Each summer members of my father’s extended family gather at the summer home on the shores of Lake Michigan. Each year, I am privileged to join them for a few days. My primary focus is on spending time with cousins, swimming, playing games, enjoying the beach, and savoring good food with good company. But I always have time for hikes and exploration.
Nearby Ludington State Park has a number of great trails, all of them tempting. It’s tough to choose between them! I don’t spend much time on the decision. On this trip to the park, I walked my favorite loop, for the umpteenth time. Not to worry, there’s always interesting things to see on the Lost Lake, Ridge and Island Trails. Three trails, three lakes, and me caught between them, caught in all their wonder.
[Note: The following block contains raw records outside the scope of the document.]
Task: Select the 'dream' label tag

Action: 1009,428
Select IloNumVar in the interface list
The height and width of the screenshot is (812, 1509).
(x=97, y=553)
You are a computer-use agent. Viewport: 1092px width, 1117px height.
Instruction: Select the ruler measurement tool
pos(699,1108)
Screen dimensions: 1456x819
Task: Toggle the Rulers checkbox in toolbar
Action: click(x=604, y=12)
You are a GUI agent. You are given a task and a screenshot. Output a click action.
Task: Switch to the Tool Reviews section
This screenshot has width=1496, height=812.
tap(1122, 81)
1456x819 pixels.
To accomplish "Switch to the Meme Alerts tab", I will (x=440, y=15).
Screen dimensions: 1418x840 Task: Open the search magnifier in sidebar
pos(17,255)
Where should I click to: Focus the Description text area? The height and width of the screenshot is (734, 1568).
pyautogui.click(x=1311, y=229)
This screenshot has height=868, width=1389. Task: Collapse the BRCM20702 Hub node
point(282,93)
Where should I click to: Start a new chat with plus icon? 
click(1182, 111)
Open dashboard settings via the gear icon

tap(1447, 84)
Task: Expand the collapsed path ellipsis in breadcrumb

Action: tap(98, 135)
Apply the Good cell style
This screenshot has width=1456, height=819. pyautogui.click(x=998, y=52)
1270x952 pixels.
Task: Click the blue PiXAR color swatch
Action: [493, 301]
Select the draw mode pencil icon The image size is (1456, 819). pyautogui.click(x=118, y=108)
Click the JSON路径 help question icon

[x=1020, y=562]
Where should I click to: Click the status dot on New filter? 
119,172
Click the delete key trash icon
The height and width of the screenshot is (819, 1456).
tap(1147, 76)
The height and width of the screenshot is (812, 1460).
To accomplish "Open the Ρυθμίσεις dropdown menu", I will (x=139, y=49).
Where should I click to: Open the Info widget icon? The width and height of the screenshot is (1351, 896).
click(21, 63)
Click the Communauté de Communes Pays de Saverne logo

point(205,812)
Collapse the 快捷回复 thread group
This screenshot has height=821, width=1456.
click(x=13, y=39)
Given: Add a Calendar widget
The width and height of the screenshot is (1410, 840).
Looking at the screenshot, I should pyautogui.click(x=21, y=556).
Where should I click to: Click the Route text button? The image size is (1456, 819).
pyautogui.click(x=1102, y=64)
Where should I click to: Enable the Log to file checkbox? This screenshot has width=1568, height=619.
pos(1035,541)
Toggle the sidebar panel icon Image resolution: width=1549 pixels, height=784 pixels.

The day began on the Lost Lake Trail, along the western shore of Lost Lake. First trail, first lake. I lingered on the boardwalk, watching a female Mallard preoccupied with her beauty routine.
Soon the trail left the boardwalk and climbed up to the top of the sand dune. This dune is heavily forested in white pine, beech, maple and birch trees, with heath and mosses carpeting the ground. Here the Ridge Trail followed the ridgeline along Lake Michigan. Second trail, second lake.
Yes, that’s a plant. No, it’s not green. It doesn’t photosynthesize like other plants.
It’s parasitic, and feeds on certain types of fungi that have a symbiotic association with the root system of trees.
In several places, the white pine trees thinned enough to allow a peekaboo view over more dunes to Lake Michigan and the Big Sable Lighthouse.
The path made a sharp U-turn, leading back along another ridge, around a deep valley between the dunes. Beyond white pines and scattered beech trees, a side trail beckoned. I bypassed it, knowing from past trips that beyond the crest, lines of open dunes march off toward the horizon.
The main trail dropped down from the ridge, through the forest, until it reached the shores of Hamlin Lake. Here it became the Island Trail as it crossed the small islands and narrow spits that separate Lost and Hamlin Lakes. Third trail, third lake.
I found an Autumn Meadowhawk chillin’ out at my favorite lunch spot.
Every few footsteps brought the splash of a startled frog diving for cover. I was never quick enough to spot one.
So I took more photos of another Indian Pipe.
A pebble perched on a log just so, begging to have its portrait taken.
Three trails, three lakes, all in one walk. Three trails, three lakes, and me caught between them. That’s the wonder of nature in western Michigan.